Tempos atrás, comentamos aqui sobre uma das páginas marcantes de Shakespeare, que encontramos na peça O Rei Henrique VI, escrita e representada no fim do século XVI, e que retrata um diálogo (ficcional, criação do dramaturgo) entre a rainha consorte Margarida (Marguerite, no original) D’Anjou e Ricardo, o duque de York, na Guerra das Rosas.

O duque, acusado de traição, foi capturado na batalha de Wakefield (na realidade, morreu na batalha) e levado à presença da rainha, no Castelo de Sandal. Na enfermidade de Henrique VI, ela enfeixa nas mãos os negócios do reino. Segue-se um áspero diálogo entre a rainha e o duque, prestes a ser decapitado. O duque, na fala criada por Shakespeare, profere um ditado, para acusar a rainha de ignorância e despotismo, no ocupar um trono que não lhe cabe e de que não está à altura: “Montado o mendigo, faz o cavalo galopar até morrer”. O ditado ficou célebre. O filósofo alemão Arthur Schopenhauer, no século XIX, o reproduziu em seu livro “Aforismos para Sabedoria na Vida”. Continua válido, mutatis mutandis, até hoje. E como figura de retórica, será válido até o final dos tempos, significando que alguém que ocupe uma posição deve estar preparado para ela, sem o que só fará desatinos e desmandos.

O Brasil (infelizmente, e muito) e o mundo estão cheios de indigentes morais e mentais, que galgaram poderes muito acima de sua compreensão e de suas capacidades, usando e abusando de sua posição, sem ter como avaliar os males que espalham, até por lhes faltar o discernimento intelectual para isso.

Na época de Shakespeare (viveu 52 anos entre 1564 e 1616), o sonho de consumo não era, é evidente, um carro de luxo, um jatinho, um helicóptero ou um iate, que não existiam, mas um belo corcel, luzidio e de bom galope.

Um indigente, que um nobre, num raríssimo arroubo de generosidade presenteasse com uma dessas montarias, seria o mais feliz dos homens, mas sua felicidade pouco duraria, pois, na sua ignorância, não saberia dos muitos cuidados que um animal de raça exige, o que come, a que horas deve a ele dar de beber, bem como quanto em uma jornada pode ele percorrer sem os danos da estafa.
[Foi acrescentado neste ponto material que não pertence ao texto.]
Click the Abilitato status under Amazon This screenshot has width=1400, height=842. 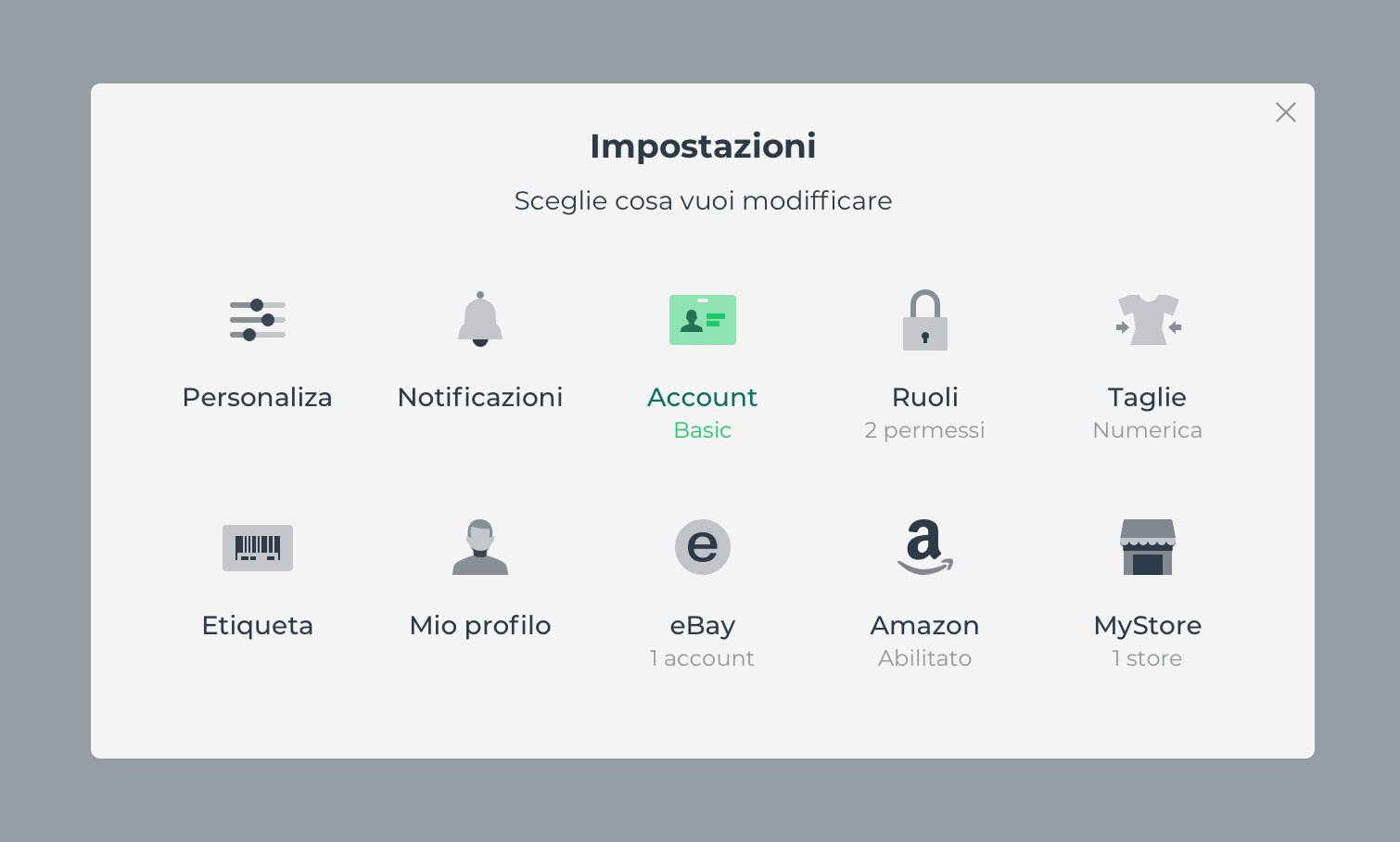point(924,658)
Não teria os cuidados necessários, cavalgaria em excesso, e num certo dia veria o corcel desfalecer debaixo de si. Daí o adágio.

Os mendigos de espírito

A todo momento vemos mendigos de espírito, sem conhecimento, sem moral e sem ética, galopando além dos limites a sua montaria figurada. Montaria que pode ser um título ministerial, um mandato executivo ou legislativo, uma reitoria de universidade pública, uma diretoria de empresa estatal ou de um fundo de pensão, uma coluna de jornal, uma toga de um tribunal superior.

Algumas vezes vimos, nessa nossa pátria gentil, réplicas caricatas de Marguerite D’Anjou, nas figuras de nossas primeiras-damas, como a de agora, ostentando um poder que não lhes cabe, deslumbradas com ele, abusando das compras, das viagens e de outros gastos (que infelizmente são cobertos com o dinheiro dos sofridos contribuintes), ditando regras, ultrapassando ministros, apontando ao presidente o que deve ou não deve fazer, desconhecendo, em seus alegres e privilegiados desvarios o sofrimento dos desvalidos que não têm a Saúde, a Educação ou a Segurança que lhes cabe por direito.
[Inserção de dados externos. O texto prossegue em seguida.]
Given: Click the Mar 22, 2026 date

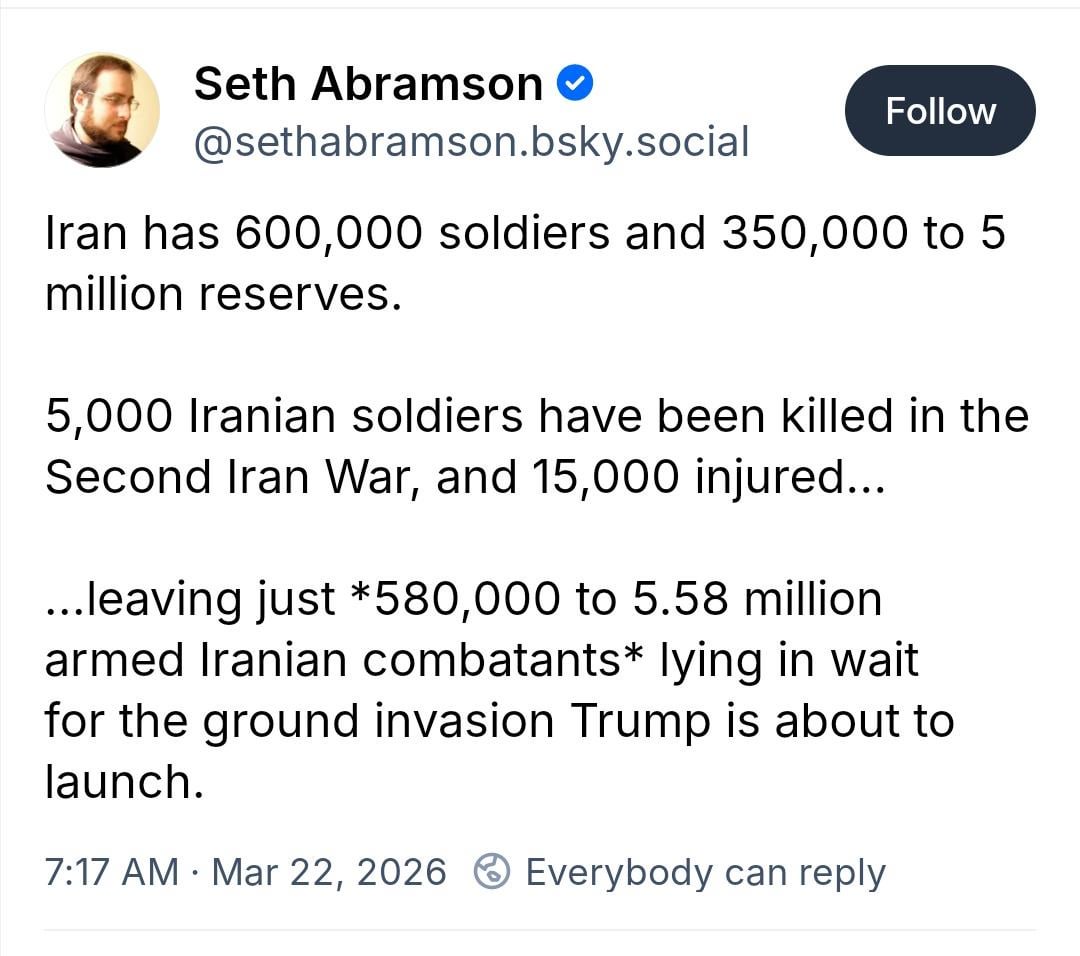Looking at the screenshot, I should [x=329, y=872].
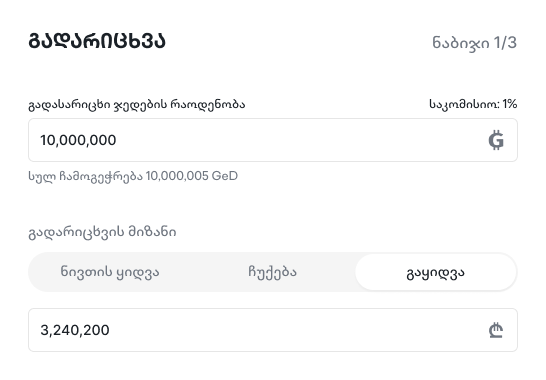Focus the 10,000,000 GeD amount field
546x380 pixels.
point(273,140)
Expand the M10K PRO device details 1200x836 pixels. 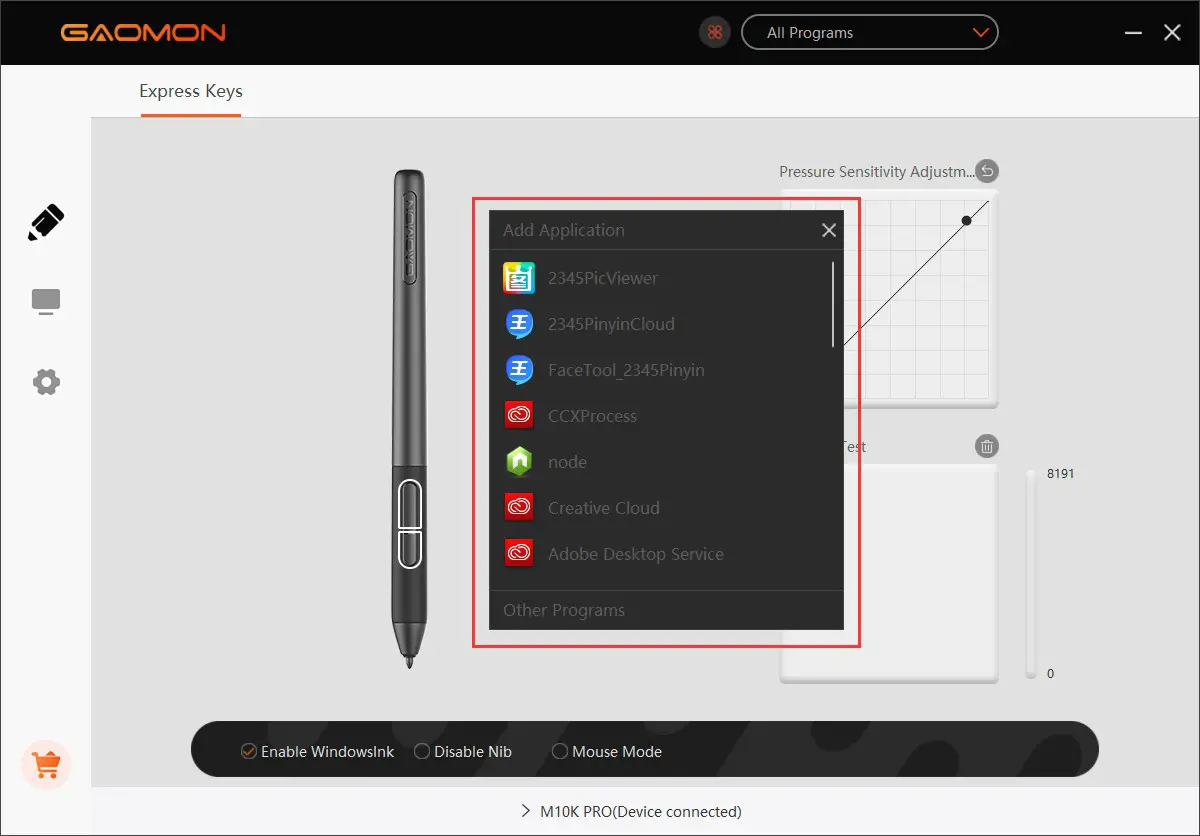[629, 811]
Ocorre agora mesmo no Brasil, como se vê nos poucos noticiosos não comprometidos. Mas poderia ser pior: o ditador de opereta da Nicarágua, Daniel Ortega, por sinal amigo de Lula, acaba de designar a mulher (que é também vice-presidente), Rosário Murillo, que, ao que parece, nem curso de direito tem, para presidir o Supremo Tribunal da Nicarágua.